__The request__: Copy the lines word for word from the beginning up to and including the line with "Looking at the". Leave the pictures out of your copy.

__Exercise materials__:
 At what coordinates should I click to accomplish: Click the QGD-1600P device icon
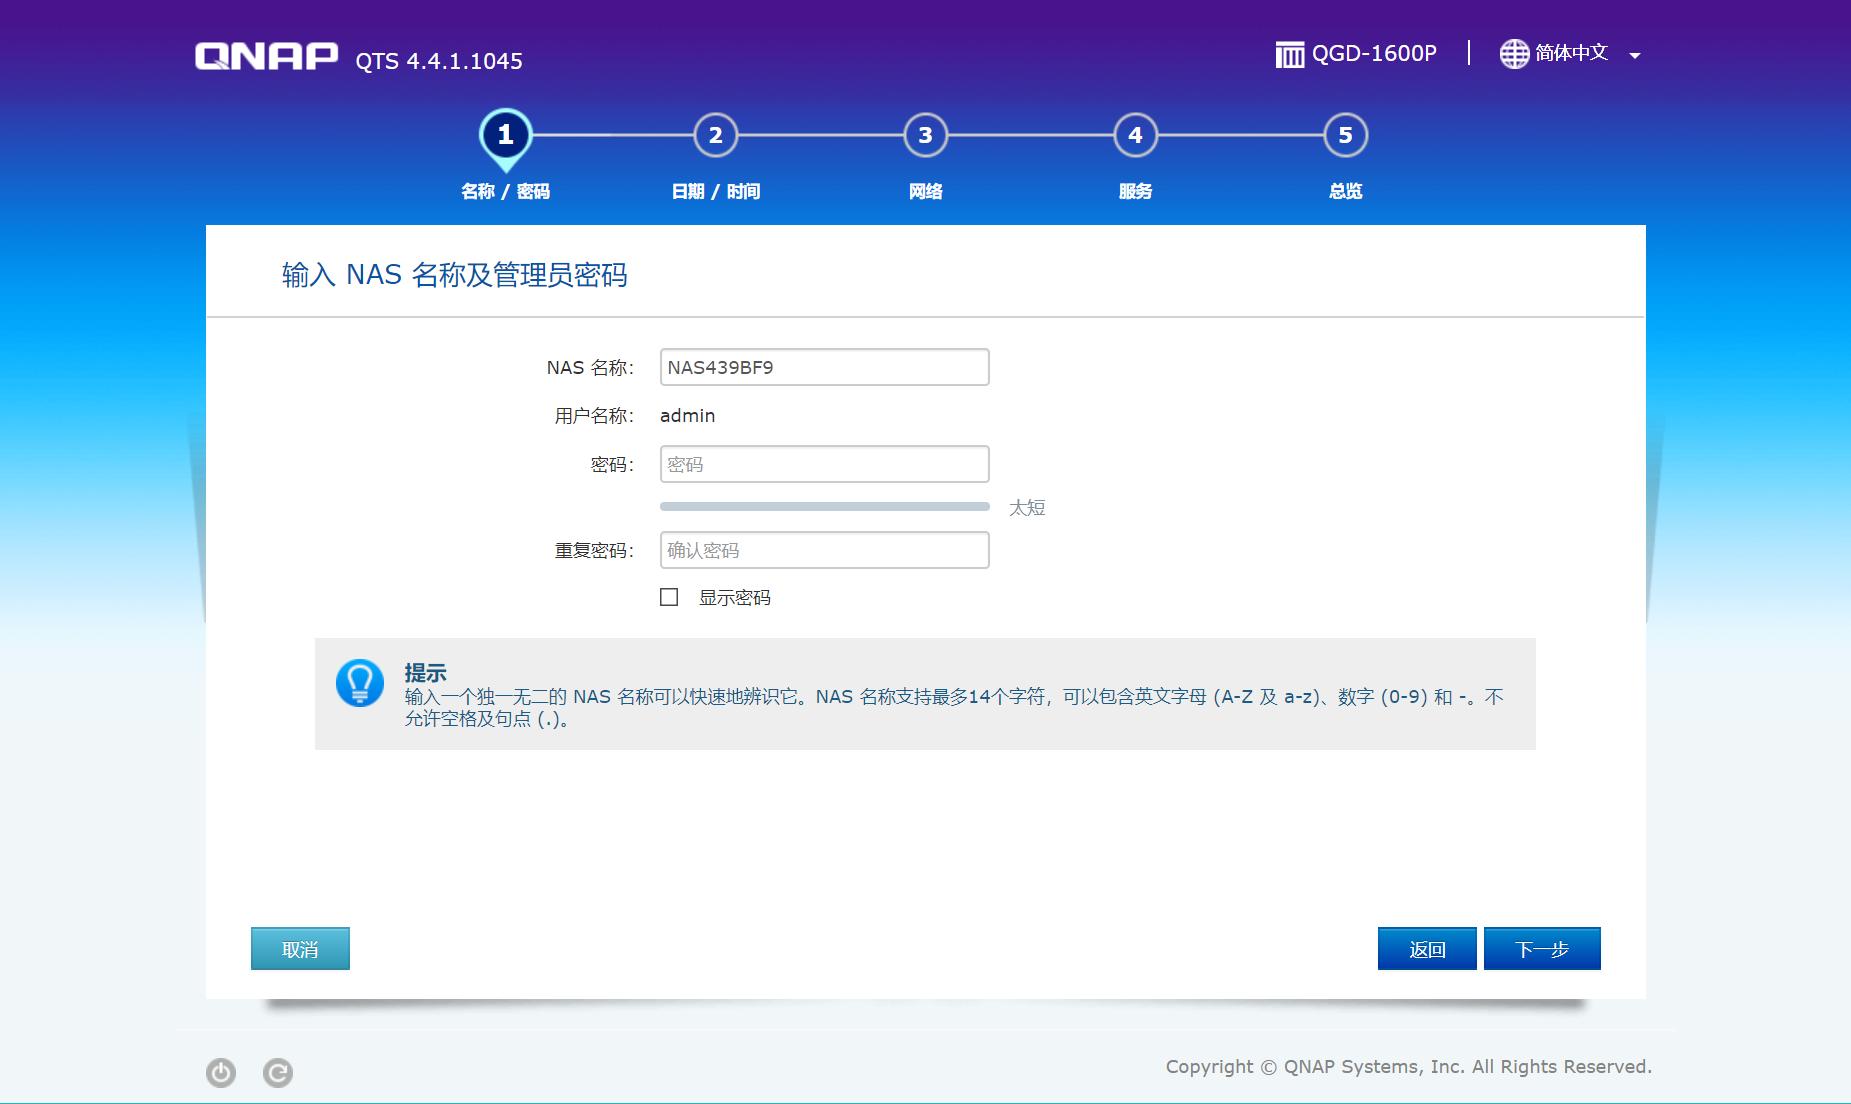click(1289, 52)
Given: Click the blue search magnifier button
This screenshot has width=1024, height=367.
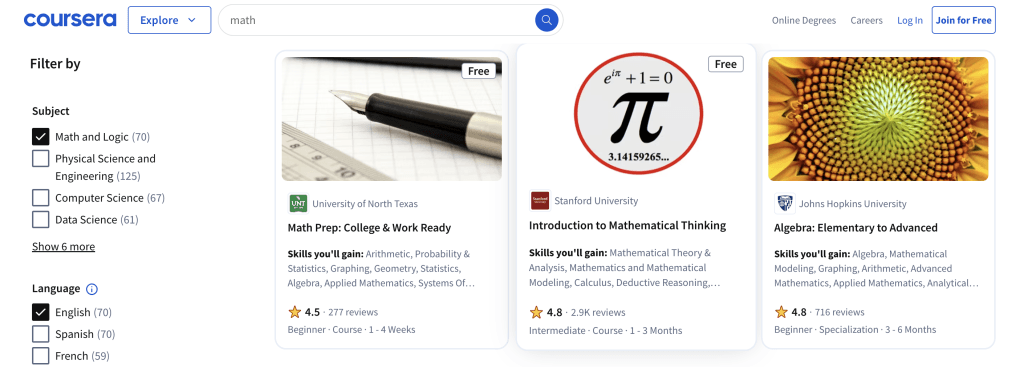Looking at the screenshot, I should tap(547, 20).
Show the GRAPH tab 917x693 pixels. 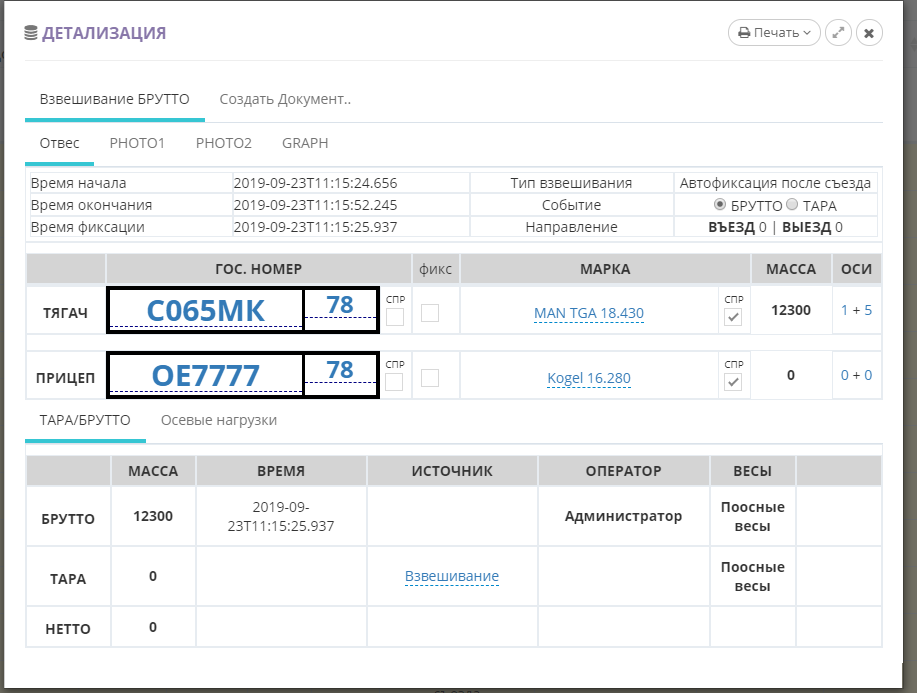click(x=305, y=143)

__Task response__:
 At what coordinates should I click to accomplish: Click the QGD-1600P device icon
click(1289, 52)
Given: Click the blue search magnifier button
This screenshot has width=1024, height=367.
Looking at the screenshot, I should tap(547, 20).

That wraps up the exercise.